*** Opening of Dataset entries ***
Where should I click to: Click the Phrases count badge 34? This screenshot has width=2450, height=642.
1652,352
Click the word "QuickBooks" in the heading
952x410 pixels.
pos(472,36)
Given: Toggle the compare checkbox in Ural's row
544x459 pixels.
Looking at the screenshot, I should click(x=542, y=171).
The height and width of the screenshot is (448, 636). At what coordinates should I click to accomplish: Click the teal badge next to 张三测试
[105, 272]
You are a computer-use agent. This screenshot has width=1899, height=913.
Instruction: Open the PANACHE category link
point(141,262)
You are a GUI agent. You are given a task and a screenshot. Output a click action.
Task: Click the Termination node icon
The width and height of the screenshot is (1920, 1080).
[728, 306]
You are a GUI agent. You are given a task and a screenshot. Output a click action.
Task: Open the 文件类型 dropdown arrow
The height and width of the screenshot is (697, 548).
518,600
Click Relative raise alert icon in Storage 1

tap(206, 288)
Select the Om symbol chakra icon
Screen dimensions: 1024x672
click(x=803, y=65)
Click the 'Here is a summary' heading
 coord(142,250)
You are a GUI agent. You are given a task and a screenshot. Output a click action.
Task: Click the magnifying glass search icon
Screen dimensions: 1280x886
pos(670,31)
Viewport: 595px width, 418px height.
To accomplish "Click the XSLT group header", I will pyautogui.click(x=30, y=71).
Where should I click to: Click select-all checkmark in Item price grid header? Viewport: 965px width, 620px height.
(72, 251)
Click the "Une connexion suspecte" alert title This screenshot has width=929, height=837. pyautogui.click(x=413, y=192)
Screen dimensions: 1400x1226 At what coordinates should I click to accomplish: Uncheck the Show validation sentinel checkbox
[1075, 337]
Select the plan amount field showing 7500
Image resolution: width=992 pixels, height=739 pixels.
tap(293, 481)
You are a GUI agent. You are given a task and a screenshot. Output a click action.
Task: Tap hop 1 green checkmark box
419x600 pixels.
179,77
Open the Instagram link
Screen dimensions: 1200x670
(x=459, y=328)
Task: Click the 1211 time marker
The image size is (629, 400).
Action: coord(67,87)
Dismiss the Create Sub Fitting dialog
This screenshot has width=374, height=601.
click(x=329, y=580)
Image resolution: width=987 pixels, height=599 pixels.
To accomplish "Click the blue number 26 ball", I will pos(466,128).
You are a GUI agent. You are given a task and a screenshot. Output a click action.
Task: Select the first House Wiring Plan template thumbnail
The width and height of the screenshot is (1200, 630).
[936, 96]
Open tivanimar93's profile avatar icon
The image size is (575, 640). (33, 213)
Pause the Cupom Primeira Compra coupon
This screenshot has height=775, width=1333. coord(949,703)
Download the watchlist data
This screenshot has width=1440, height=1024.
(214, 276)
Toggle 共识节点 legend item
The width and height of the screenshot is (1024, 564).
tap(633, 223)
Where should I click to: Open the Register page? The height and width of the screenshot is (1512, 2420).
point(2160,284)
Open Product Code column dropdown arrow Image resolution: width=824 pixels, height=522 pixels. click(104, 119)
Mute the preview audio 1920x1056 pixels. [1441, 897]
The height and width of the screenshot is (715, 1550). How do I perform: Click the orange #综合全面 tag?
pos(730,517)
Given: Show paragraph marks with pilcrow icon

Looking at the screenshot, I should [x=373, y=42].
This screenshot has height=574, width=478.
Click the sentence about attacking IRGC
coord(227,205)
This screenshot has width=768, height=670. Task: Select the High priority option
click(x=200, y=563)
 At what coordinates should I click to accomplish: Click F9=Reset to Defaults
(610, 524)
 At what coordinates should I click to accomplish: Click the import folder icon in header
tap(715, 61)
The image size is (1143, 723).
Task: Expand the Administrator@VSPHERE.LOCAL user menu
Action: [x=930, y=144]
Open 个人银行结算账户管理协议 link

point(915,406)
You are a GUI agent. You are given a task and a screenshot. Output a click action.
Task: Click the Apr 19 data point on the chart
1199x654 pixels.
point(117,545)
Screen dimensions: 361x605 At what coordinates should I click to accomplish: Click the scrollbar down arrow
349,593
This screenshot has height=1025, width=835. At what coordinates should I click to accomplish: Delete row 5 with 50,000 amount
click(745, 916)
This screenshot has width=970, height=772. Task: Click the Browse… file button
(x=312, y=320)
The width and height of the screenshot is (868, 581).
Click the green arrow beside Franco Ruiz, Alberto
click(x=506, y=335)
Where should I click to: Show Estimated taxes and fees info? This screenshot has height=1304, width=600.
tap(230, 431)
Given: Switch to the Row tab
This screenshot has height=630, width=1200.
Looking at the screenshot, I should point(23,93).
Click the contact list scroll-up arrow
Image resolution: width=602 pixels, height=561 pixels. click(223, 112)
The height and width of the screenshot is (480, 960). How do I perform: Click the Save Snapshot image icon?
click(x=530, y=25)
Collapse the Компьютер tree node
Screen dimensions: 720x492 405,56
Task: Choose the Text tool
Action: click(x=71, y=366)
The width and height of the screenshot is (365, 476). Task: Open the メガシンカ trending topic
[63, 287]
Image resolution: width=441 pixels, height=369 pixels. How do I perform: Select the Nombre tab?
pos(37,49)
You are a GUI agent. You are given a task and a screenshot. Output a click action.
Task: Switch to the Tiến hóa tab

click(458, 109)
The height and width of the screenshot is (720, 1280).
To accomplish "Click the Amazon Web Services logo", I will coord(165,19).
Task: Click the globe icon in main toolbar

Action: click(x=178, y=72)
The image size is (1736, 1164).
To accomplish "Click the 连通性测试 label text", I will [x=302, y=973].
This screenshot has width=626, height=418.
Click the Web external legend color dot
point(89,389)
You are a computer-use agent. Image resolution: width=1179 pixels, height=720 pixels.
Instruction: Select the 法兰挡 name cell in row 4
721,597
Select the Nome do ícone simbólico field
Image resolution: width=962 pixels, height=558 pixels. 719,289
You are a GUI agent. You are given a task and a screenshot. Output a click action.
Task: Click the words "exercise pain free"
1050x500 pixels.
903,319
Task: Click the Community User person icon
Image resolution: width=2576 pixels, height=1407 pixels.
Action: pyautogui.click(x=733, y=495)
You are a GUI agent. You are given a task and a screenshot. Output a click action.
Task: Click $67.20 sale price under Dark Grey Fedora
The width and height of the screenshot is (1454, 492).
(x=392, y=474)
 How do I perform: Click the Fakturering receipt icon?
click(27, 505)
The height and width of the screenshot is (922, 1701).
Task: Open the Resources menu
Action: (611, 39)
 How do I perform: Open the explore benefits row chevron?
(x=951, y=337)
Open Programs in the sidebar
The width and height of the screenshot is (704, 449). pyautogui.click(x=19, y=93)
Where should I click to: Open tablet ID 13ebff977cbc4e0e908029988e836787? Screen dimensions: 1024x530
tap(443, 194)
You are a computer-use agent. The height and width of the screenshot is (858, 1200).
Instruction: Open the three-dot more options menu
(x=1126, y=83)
*** Close of Dataset entries ***
> **Directions**: Your answer must be every record above, retyped exactly.

> **Result**:
Where should I click to: Click the Phrases count badge 34? This screenshot has width=2450, height=642.
1652,352
Click the word "QuickBooks" in the heading
952x410 pixels.
pos(472,36)
Given: Toggle the compare checkbox in Ural's row
544x459 pixels.
Looking at the screenshot, I should click(x=542, y=171).
The height and width of the screenshot is (448, 636). At what coordinates should I click to accomplish: Click the teal badge next to 张三测试
[105, 272]
You are a computer-use agent. This screenshot has width=1899, height=913.
Instruction: Open the PANACHE category link
point(141,262)
You are a GUI agent. You are given a task and a screenshot. Output a click action.
Task: Click the Termination node icon
The width and height of the screenshot is (1920, 1080).
[728, 306]
You are a GUI agent. You are given a task and a screenshot. Output a click action.
Task: Open the 文件类型 dropdown arrow
The height and width of the screenshot is (697, 548).
518,600
Click Relative raise alert icon in Storage 1

tap(206, 288)
Select the Om symbol chakra icon
Screen dimensions: 1024x672
click(x=803, y=65)
Click the 'Here is a summary' heading
 coord(142,250)
You are a GUI agent. You are given a task and a screenshot. Output a click action.
Task: Click the magnifying glass search icon
Screen dimensions: 1280x886
pos(670,31)
Viewport: 595px width, 418px height.
To accomplish "Click the XSLT group header", I will pyautogui.click(x=30, y=71).
Where should I click to: Click select-all checkmark in Item price grid header? Viewport: 965px width, 620px height.
(72, 251)
Click the "Une connexion suspecte" alert title This screenshot has width=929, height=837. pyautogui.click(x=413, y=192)
Screen dimensions: 1400x1226 At what coordinates should I click to accomplish: Uncheck the Show validation sentinel checkbox
[1075, 337]
Select the plan amount field showing 7500
Image resolution: width=992 pixels, height=739 pixels.
tap(293, 481)
You are a GUI agent. You are given a task and a screenshot. Output a click action.
Task: Tap hop 1 green checkmark box
419x600 pixels.
179,77
Open the Instagram link
Screen dimensions: 1200x670
(x=459, y=328)
Task: Click the 1211 time marker
The image size is (629, 400).
Action: coord(67,87)
Dismiss the Create Sub Fitting dialog
This screenshot has width=374, height=601.
click(x=329, y=580)
Image resolution: width=987 pixels, height=599 pixels.
To accomplish "Click the blue number 26 ball", I will pos(466,128).
You are a GUI agent. You are given a task and a screenshot. Output a click action.
Task: Select the first House Wiring Plan template thumbnail
The width and height of the screenshot is (1200, 630).
[936, 96]
Open tivanimar93's profile avatar icon
The image size is (575, 640). (33, 213)
Pause the Cupom Primeira Compra coupon
This screenshot has height=775, width=1333. coord(949,703)
Download the watchlist data
This screenshot has width=1440, height=1024.
(214, 276)
Toggle 共识节点 legend item
The width and height of the screenshot is (1024, 564).
tap(633, 223)
Where should I click to: Open the Register page? The height and width of the screenshot is (1512, 2420).
point(2160,284)
Open Product Code column dropdown arrow Image resolution: width=824 pixels, height=522 pixels. click(104, 119)
Mute the preview audio 1920x1056 pixels. [1441, 897]
The height and width of the screenshot is (715, 1550). How do I perform: Click the orange #综合全面 tag?
pos(730,517)
Given: Show paragraph marks with pilcrow icon

Looking at the screenshot, I should [x=373, y=42].
This screenshot has height=574, width=478.
Click the sentence about attacking IRGC
coord(227,205)
This screenshot has width=768, height=670. Task: Select the High priority option
click(x=200, y=563)
 At what coordinates should I click to accomplish: Click F9=Reset to Defaults
(610, 524)
 At what coordinates should I click to accomplish: Click the import folder icon in header
tap(715, 61)
The image size is (1143, 723).
Task: Expand the Administrator@VSPHERE.LOCAL user menu
Action: [x=930, y=144]
Open 个人银行结算账户管理协议 link

point(915,406)
You are a GUI agent. You are given a task and a screenshot. Output a click action.
Task: Click the Apr 19 data point on the chart
1199x654 pixels.
point(117,545)
Screen dimensions: 361x605 At what coordinates should I click to accomplish: Click the scrollbar down arrow
349,593
This screenshot has height=1025, width=835. At what coordinates should I click to accomplish: Delete row 5 with 50,000 amount
click(745, 916)
This screenshot has width=970, height=772. Task: Click the Browse… file button
(x=312, y=320)
The width and height of the screenshot is (868, 581).
Click the green arrow beside Franco Ruiz, Alberto
click(x=506, y=335)
Where should I click to: Show Estimated taxes and fees info? This screenshot has height=1304, width=600.
tap(230, 431)
Given: Switch to the Row tab
This screenshot has height=630, width=1200.
Looking at the screenshot, I should point(23,93).
Click the contact list scroll-up arrow
Image resolution: width=602 pixels, height=561 pixels. click(223, 112)
The height and width of the screenshot is (480, 960). How do I perform: Click the Save Snapshot image icon?
click(x=530, y=25)
Collapse the Компьютер tree node
Screen dimensions: 720x492 405,56
Task: Choose the Text tool
Action: click(x=71, y=366)
The width and height of the screenshot is (365, 476). Task: Open the メガシンカ trending topic
[63, 287]
Image resolution: width=441 pixels, height=369 pixels. How do I perform: Select the Nombre tab?
pos(37,49)
You are a GUI agent. You are given a task and a screenshot. Output a click action.
Task: Switch to the Tiến hóa tab

click(458, 109)
The height and width of the screenshot is (720, 1280).
To accomplish "Click the Amazon Web Services logo", I will coord(165,19).
Task: Click the globe icon in main toolbar

Action: click(x=178, y=72)
The image size is (1736, 1164).
To accomplish "Click the 连通性测试 label text", I will [x=302, y=973].
This screenshot has width=626, height=418.
Click the Web external legend color dot
point(89,389)
You are a computer-use agent. Image resolution: width=1179 pixels, height=720 pixels.
Instruction: Select the 法兰挡 name cell in row 4
721,597
Select the Nome do ícone simbólico field
Image resolution: width=962 pixels, height=558 pixels. 719,289
You are a GUI agent. You are given a task and a screenshot. Output a click action.
Task: Click the words "exercise pain free"
1050x500 pixels.
903,319
Task: Click the Community User person icon
Image resolution: width=2576 pixels, height=1407 pixels.
Action: pyautogui.click(x=733, y=495)
You are a GUI agent. You are given a task and a screenshot. Output a click action.
Task: Click $67.20 sale price under Dark Grey Fedora
The width and height of the screenshot is (1454, 492).
(x=392, y=474)
 How do I perform: Click the Fakturering receipt icon?
click(27, 505)
The height and width of the screenshot is (922, 1701).
Task: Open the Resources menu
Action: (611, 39)
 How do I perform: Open the explore benefits row chevron?
(x=951, y=337)
Open Programs in the sidebar
The width and height of the screenshot is (704, 449). pyautogui.click(x=19, y=93)
Where should I click to: Open tablet ID 13ebff977cbc4e0e908029988e836787? Screen dimensions: 1024x530
tap(443, 194)
You are a computer-use agent. The height and width of the screenshot is (858, 1200).
Instruction: Open the three-dot more options menu
(x=1126, y=83)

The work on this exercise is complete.